[Stored items]
--- --- ---

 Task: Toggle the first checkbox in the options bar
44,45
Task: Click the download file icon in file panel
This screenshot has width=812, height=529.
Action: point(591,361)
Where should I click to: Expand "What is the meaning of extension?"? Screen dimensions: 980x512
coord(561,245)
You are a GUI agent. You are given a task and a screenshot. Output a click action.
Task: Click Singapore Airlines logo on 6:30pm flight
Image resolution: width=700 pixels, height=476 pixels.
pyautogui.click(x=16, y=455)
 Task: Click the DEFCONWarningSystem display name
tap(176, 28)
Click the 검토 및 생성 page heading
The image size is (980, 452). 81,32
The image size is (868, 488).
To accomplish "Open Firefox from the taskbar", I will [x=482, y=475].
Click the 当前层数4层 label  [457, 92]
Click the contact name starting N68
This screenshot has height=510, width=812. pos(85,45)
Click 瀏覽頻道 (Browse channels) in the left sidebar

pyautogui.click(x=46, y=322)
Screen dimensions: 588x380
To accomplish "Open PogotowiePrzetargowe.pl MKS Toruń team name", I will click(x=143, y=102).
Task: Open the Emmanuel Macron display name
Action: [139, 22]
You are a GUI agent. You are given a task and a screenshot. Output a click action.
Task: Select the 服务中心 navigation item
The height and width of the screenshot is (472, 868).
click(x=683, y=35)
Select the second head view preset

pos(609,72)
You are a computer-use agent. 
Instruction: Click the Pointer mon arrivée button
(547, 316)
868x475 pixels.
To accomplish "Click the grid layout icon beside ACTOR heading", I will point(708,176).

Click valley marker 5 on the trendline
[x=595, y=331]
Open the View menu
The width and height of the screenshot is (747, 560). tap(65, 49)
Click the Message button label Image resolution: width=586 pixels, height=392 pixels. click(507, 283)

--- --- ---

* _Problem requirements_: From the line holding "Open the View menu" through the final line of the data above, copy every line exactly as written. Include nothing else.

* _Answer for the task_:
Open the View menu
The width and height of the screenshot is (747, 560). tap(65, 49)
Click the Message button label Image resolution: width=586 pixels, height=392 pixels. click(507, 283)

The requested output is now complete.